(begin)
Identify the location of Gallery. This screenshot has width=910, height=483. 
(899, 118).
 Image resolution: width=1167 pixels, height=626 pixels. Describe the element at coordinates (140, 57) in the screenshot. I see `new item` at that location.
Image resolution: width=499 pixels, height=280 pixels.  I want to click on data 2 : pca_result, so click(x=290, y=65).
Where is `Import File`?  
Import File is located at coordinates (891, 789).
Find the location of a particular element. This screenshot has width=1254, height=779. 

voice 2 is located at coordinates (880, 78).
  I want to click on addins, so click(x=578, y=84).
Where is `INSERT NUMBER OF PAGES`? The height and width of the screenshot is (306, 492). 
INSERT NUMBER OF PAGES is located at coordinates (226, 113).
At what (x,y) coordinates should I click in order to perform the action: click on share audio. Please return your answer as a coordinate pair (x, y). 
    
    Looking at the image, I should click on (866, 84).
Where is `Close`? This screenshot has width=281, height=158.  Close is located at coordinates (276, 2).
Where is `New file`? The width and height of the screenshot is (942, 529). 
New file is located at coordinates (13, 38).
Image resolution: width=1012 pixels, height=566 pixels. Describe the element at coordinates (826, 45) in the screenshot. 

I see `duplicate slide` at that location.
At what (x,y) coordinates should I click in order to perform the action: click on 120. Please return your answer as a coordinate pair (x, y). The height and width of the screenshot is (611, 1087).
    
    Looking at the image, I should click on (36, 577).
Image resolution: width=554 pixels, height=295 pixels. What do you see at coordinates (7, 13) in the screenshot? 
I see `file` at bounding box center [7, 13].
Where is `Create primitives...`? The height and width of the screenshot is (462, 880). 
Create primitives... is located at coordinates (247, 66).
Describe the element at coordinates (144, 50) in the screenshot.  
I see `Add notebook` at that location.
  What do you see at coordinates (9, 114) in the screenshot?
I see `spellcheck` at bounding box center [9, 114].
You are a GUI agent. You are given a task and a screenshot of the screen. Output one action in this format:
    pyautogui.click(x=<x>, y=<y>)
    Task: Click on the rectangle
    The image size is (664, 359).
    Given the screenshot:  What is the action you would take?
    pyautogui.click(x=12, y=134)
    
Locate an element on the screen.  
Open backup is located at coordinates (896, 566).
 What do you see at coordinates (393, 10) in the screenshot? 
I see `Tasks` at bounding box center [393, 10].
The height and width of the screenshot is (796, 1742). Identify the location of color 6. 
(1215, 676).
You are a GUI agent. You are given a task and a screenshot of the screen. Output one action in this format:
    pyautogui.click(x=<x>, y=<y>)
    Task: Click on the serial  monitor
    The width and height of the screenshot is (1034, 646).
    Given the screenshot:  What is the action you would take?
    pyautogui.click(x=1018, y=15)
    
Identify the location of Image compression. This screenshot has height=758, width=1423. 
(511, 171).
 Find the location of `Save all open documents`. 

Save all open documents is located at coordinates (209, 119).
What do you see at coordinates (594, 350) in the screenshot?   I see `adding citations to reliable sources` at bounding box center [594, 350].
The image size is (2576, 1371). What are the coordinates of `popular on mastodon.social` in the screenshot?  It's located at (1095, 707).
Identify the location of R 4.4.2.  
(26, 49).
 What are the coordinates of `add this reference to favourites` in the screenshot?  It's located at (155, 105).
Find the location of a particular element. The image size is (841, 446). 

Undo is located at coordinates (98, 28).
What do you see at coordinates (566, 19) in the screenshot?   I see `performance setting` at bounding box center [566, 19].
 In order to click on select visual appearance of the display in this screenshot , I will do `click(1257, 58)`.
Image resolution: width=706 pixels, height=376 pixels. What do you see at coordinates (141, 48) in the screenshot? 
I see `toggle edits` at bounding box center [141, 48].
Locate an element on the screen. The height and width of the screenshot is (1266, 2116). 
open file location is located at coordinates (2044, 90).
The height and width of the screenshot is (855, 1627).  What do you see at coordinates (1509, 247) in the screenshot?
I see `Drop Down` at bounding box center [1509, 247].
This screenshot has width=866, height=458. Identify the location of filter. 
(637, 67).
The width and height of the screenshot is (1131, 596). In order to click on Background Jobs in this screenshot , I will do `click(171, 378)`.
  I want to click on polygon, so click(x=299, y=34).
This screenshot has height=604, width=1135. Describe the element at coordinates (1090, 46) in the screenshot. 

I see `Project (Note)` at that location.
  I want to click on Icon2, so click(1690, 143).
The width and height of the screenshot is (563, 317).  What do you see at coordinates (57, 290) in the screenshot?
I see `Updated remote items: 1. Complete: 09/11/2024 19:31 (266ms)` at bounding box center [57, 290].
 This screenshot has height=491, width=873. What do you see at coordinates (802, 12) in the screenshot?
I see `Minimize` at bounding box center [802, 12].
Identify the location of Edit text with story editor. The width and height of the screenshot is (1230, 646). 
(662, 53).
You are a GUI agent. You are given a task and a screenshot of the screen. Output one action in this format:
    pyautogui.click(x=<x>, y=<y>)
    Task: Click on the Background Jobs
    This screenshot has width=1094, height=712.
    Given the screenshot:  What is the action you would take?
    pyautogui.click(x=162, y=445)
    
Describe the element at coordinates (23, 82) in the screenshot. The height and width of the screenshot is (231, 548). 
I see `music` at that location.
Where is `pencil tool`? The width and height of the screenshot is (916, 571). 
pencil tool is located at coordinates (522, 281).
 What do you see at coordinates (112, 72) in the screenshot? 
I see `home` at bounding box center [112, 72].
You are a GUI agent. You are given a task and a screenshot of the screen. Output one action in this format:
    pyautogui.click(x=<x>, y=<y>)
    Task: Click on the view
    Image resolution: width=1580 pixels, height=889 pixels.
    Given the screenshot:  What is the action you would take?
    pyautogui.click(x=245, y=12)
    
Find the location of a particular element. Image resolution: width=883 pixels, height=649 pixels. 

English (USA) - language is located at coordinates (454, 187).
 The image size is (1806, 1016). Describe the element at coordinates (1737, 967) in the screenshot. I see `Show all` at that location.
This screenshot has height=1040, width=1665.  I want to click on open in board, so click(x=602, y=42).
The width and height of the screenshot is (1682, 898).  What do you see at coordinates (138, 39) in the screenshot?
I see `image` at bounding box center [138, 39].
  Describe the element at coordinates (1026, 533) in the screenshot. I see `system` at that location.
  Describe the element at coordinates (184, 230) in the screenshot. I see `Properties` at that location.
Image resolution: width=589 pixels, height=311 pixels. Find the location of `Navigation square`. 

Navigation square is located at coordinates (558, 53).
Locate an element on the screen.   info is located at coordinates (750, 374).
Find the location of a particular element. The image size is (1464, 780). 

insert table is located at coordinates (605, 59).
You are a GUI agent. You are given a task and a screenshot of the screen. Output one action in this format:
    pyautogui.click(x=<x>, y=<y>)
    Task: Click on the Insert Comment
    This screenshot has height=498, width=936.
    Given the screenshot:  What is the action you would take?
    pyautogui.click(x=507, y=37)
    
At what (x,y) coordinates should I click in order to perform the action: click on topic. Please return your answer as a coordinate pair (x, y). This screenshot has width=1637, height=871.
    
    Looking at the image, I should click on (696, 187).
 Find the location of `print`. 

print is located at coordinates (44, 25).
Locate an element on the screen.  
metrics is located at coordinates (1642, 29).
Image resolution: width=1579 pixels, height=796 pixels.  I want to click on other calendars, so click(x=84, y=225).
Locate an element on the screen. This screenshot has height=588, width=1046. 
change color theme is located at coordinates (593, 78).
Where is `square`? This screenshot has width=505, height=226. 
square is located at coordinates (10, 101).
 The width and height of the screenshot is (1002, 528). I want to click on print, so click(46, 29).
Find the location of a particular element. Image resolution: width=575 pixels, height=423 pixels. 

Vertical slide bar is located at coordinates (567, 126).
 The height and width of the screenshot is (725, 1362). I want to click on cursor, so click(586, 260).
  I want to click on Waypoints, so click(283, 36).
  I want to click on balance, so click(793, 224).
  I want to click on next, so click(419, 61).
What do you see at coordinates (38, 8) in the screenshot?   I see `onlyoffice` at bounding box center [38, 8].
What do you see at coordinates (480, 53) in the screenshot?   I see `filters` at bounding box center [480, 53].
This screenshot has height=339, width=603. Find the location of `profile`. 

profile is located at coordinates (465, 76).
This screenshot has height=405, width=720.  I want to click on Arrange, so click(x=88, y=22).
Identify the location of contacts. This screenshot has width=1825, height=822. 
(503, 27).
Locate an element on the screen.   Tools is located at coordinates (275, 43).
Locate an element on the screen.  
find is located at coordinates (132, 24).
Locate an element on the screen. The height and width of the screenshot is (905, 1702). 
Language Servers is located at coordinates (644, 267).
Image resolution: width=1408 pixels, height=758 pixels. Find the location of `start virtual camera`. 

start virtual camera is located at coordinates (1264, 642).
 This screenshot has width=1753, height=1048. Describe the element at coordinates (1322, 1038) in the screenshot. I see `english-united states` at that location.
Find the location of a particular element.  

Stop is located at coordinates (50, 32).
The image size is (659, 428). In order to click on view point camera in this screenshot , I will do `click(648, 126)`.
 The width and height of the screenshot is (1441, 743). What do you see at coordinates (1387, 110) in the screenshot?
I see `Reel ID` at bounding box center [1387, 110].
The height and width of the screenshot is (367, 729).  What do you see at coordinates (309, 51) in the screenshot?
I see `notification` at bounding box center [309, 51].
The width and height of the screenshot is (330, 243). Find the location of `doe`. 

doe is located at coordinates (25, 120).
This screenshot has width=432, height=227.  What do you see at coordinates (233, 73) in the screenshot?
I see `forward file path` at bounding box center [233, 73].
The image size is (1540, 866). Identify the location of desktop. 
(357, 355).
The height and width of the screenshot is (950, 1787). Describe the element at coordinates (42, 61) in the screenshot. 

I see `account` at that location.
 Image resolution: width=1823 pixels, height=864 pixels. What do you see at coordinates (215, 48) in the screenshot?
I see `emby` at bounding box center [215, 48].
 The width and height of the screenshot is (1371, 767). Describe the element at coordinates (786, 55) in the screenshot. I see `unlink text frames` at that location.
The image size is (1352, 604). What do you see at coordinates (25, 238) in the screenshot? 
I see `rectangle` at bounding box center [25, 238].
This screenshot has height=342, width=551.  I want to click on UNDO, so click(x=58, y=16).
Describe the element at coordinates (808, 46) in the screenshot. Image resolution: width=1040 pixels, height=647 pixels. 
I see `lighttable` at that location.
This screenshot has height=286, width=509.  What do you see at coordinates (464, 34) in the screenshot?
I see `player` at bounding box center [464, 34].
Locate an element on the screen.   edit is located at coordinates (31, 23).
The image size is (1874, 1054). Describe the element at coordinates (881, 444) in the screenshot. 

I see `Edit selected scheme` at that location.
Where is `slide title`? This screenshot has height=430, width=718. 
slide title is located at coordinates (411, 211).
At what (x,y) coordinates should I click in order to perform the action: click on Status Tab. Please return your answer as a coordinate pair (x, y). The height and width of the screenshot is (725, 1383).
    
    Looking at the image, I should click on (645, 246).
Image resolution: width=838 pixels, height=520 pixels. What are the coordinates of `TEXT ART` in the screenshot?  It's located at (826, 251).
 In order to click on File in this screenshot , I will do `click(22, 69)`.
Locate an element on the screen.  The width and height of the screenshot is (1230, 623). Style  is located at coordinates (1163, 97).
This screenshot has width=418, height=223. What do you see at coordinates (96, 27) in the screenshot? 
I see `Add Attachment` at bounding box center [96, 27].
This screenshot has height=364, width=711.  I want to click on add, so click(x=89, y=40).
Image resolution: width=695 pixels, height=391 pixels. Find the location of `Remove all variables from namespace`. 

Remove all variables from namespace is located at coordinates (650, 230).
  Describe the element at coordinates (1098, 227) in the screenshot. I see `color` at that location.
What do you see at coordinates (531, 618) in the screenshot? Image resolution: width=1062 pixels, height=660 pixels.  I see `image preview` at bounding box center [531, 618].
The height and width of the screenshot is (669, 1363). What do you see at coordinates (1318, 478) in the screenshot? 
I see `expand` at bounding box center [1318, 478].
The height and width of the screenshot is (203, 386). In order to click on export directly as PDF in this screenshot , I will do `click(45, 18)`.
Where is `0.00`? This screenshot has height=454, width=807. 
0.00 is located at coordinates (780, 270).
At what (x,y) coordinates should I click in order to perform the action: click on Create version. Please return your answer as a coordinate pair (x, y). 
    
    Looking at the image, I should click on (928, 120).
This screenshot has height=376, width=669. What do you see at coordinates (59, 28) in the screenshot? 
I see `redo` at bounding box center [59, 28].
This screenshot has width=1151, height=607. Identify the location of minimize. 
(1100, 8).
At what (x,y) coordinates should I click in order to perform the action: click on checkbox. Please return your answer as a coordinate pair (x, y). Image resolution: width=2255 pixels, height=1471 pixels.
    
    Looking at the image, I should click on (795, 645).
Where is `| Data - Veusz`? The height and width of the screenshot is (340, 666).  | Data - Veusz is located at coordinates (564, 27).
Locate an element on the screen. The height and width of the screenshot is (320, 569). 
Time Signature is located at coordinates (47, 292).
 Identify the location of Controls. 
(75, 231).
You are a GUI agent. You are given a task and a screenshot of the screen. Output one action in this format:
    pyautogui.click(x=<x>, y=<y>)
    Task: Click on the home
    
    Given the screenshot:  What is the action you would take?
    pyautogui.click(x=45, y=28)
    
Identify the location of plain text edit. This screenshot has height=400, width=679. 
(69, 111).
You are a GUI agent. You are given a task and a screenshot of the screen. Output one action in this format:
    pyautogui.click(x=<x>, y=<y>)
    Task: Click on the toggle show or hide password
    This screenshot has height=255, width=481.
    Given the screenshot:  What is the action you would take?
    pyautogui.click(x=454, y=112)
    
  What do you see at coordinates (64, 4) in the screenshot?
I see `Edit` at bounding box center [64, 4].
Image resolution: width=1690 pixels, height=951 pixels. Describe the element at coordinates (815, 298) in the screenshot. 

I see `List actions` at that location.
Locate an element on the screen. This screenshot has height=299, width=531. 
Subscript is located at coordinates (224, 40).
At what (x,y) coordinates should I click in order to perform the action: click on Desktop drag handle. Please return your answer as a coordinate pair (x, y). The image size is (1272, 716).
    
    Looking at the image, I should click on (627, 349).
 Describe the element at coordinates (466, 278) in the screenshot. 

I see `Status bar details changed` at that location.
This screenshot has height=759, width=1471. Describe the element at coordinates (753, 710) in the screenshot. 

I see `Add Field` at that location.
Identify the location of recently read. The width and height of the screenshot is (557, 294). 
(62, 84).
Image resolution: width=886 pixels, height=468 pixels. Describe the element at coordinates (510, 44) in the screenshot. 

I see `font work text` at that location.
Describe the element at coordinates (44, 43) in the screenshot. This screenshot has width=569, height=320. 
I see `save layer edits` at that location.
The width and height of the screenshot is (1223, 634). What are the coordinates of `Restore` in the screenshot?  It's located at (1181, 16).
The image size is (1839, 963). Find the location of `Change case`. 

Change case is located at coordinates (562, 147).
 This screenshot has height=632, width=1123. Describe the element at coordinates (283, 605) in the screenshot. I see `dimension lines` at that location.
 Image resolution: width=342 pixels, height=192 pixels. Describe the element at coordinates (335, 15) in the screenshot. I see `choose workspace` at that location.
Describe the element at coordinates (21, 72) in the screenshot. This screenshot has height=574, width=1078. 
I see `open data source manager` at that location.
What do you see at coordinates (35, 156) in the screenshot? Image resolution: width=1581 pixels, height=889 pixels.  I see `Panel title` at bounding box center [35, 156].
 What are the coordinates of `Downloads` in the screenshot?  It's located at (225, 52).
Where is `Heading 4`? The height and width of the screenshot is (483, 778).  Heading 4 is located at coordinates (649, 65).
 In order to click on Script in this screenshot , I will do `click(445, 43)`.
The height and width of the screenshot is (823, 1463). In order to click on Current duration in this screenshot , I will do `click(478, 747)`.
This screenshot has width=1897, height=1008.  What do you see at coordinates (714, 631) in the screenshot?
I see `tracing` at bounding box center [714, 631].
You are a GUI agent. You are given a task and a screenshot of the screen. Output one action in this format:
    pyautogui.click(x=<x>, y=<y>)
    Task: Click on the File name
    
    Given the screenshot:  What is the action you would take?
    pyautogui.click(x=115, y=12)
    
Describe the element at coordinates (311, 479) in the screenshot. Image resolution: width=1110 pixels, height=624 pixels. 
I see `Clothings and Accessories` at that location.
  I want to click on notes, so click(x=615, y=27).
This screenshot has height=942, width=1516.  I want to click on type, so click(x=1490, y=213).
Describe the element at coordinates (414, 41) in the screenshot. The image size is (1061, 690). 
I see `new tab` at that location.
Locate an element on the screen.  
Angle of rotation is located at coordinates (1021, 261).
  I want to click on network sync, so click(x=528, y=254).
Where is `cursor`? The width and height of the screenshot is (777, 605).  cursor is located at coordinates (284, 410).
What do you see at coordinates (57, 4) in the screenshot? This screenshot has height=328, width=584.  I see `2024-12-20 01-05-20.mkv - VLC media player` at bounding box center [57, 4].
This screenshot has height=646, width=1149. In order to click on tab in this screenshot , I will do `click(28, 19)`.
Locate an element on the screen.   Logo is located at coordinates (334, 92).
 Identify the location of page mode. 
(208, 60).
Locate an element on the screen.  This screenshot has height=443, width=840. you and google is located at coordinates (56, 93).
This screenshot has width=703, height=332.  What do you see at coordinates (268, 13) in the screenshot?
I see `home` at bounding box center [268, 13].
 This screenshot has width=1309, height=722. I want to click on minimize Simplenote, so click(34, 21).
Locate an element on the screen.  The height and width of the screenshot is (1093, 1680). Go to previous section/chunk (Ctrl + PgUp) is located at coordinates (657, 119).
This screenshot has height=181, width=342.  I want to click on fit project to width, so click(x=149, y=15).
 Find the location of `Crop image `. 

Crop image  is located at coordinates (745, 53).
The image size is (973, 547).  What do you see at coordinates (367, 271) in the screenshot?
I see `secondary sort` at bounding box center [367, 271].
(end)
◆ Given problem
Convert the data from the line containing "Identify the location of Image" up to and including the line containing "Save all open documents is" into a Markdown table with the columns Row and Line, one numbered row per line, omitting blank lines.

◆ Answer to this problem
| Row | Line |
|---|---|
| 1 | Identify the location of Image compression. This screenshot has height=758, width=1423.  |
| 2 | (511, 171). |
| 3 |  Find the location of `Save all open documents`.  |
| 4 | Save all open documents is located at coordinates (209, 119). |